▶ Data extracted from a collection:
'''

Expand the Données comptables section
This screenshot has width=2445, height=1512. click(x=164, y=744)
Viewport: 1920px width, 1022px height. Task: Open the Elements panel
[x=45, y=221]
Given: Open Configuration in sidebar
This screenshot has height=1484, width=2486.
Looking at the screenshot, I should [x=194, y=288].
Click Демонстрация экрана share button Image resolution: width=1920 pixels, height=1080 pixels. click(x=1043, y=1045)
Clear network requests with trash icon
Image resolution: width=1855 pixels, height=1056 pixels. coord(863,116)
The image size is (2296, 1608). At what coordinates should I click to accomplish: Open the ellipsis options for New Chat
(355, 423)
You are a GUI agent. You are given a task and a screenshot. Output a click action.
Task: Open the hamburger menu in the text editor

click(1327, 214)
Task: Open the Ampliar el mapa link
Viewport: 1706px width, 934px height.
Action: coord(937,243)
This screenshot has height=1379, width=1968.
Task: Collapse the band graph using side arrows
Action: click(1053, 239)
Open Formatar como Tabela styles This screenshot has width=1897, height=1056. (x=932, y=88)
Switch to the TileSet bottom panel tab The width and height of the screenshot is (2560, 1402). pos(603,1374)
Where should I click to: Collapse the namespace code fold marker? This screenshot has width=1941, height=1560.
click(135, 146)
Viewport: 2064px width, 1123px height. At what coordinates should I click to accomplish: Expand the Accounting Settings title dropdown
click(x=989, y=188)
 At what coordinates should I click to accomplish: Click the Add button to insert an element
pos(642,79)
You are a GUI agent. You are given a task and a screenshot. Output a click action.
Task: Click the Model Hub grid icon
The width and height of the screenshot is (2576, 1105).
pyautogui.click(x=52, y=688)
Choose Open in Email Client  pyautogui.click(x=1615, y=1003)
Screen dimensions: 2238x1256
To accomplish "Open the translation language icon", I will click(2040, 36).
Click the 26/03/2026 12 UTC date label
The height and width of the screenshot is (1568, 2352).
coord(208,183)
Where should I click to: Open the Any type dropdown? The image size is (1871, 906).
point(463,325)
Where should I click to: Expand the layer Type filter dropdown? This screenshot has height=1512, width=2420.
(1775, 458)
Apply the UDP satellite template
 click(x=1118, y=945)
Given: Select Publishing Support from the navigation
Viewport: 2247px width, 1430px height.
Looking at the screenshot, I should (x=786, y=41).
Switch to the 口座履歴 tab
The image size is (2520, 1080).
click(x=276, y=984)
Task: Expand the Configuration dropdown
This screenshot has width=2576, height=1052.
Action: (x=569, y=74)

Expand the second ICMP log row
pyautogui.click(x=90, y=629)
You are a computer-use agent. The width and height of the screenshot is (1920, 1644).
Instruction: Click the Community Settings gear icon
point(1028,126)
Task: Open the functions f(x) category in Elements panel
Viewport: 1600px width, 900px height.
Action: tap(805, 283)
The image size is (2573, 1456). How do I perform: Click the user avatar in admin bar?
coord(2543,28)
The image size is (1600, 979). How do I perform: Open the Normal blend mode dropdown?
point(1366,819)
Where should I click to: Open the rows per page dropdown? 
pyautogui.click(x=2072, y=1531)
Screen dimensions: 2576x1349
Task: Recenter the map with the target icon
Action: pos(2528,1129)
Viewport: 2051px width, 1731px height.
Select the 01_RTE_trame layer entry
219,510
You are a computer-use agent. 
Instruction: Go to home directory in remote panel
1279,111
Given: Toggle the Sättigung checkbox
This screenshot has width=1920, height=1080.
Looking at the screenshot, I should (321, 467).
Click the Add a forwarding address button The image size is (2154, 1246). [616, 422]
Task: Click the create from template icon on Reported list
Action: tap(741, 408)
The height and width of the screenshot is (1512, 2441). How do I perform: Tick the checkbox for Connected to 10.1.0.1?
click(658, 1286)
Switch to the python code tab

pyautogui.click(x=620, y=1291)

'''

▶ TASK: Every record listed above needs to be written out again exactly.

▶ ANSWER SECTION:
Expand the Données comptables section
This screenshot has width=2445, height=1512. click(x=164, y=744)
Viewport: 1920px width, 1022px height. Task: Open the Elements panel
[x=45, y=221]
Given: Open Configuration in sidebar
This screenshot has height=1484, width=2486.
Looking at the screenshot, I should [x=194, y=288].
Click Демонстрация экрана share button Image resolution: width=1920 pixels, height=1080 pixels. click(x=1043, y=1045)
Clear network requests with trash icon
Image resolution: width=1855 pixels, height=1056 pixels. coord(863,116)
The image size is (2296, 1608). At what coordinates should I click to accomplish: Open the ellipsis options for New Chat
(355, 423)
You are a GUI agent. You are given a task and a screenshot. Output a click action.
Task: Open the hamburger menu in the text editor

click(1327, 214)
Task: Open the Ampliar el mapa link
Viewport: 1706px width, 934px height.
Action: coord(937,243)
This screenshot has height=1379, width=1968.
Task: Collapse the band graph using side arrows
Action: click(1053, 239)
Open Formatar como Tabela styles This screenshot has width=1897, height=1056. (x=932, y=88)
Switch to the TileSet bottom panel tab The width and height of the screenshot is (2560, 1402). pos(603,1374)
Where should I click to: Collapse the namespace code fold marker? This screenshot has width=1941, height=1560.
click(135, 146)
Viewport: 2064px width, 1123px height. At what coordinates should I click to accomplish: Expand the Accounting Settings title dropdown
click(x=989, y=188)
 At what coordinates should I click to accomplish: Click the Add button to insert an element
pos(642,79)
You are a GUI agent. You are given a task and a screenshot. Output a click action.
Task: Click the Model Hub grid icon
The width and height of the screenshot is (2576, 1105).
pyautogui.click(x=52, y=688)
Choose Open in Email Client  pyautogui.click(x=1615, y=1003)
Screen dimensions: 2238x1256
To accomplish "Open the translation language icon", I will click(2040, 36).
Click the 26/03/2026 12 UTC date label
The height and width of the screenshot is (1568, 2352).
coord(208,183)
Where should I click to: Open the Any type dropdown? The image size is (1871, 906).
point(463,325)
Where should I click to: Expand the layer Type filter dropdown? This screenshot has height=1512, width=2420.
(1775, 458)
Apply the UDP satellite template
 click(x=1118, y=945)
Given: Select Publishing Support from the navigation
Viewport: 2247px width, 1430px height.
Looking at the screenshot, I should (x=786, y=41).
Switch to the 口座履歴 tab
The image size is (2520, 1080).
click(x=276, y=984)
Task: Expand the Configuration dropdown
This screenshot has width=2576, height=1052.
Action: (x=569, y=74)

Expand the second ICMP log row
pyautogui.click(x=90, y=629)
You are a computer-use agent. The width and height of the screenshot is (1920, 1644).
Instruction: Click the Community Settings gear icon
point(1028,126)
Task: Open the functions f(x) category in Elements panel
Viewport: 1600px width, 900px height.
Action: tap(805, 283)
The image size is (2573, 1456). How do I perform: Click the user avatar in admin bar?
coord(2543,28)
The image size is (1600, 979). How do I perform: Open the Normal blend mode dropdown?
point(1366,819)
Where should I click to: Open the rows per page dropdown? 
pyautogui.click(x=2072, y=1531)
Screen dimensions: 2576x1349
Task: Recenter the map with the target icon
Action: pos(2528,1129)
Viewport: 2051px width, 1731px height.
Select the 01_RTE_trame layer entry
219,510
You are a computer-use agent. 
Instruction: Go to home directory in remote panel
1279,111
Given: Toggle the Sättigung checkbox
This screenshot has width=1920, height=1080.
Looking at the screenshot, I should (321, 467).
Click the Add a forwarding address button The image size is (2154, 1246). [616, 422]
Task: Click the create from template icon on Reported list
Action: tap(741, 408)
The height and width of the screenshot is (1512, 2441). How do I perform: Tick the checkbox for Connected to 10.1.0.1?
click(658, 1286)
Switch to the python code tab

pyautogui.click(x=620, y=1291)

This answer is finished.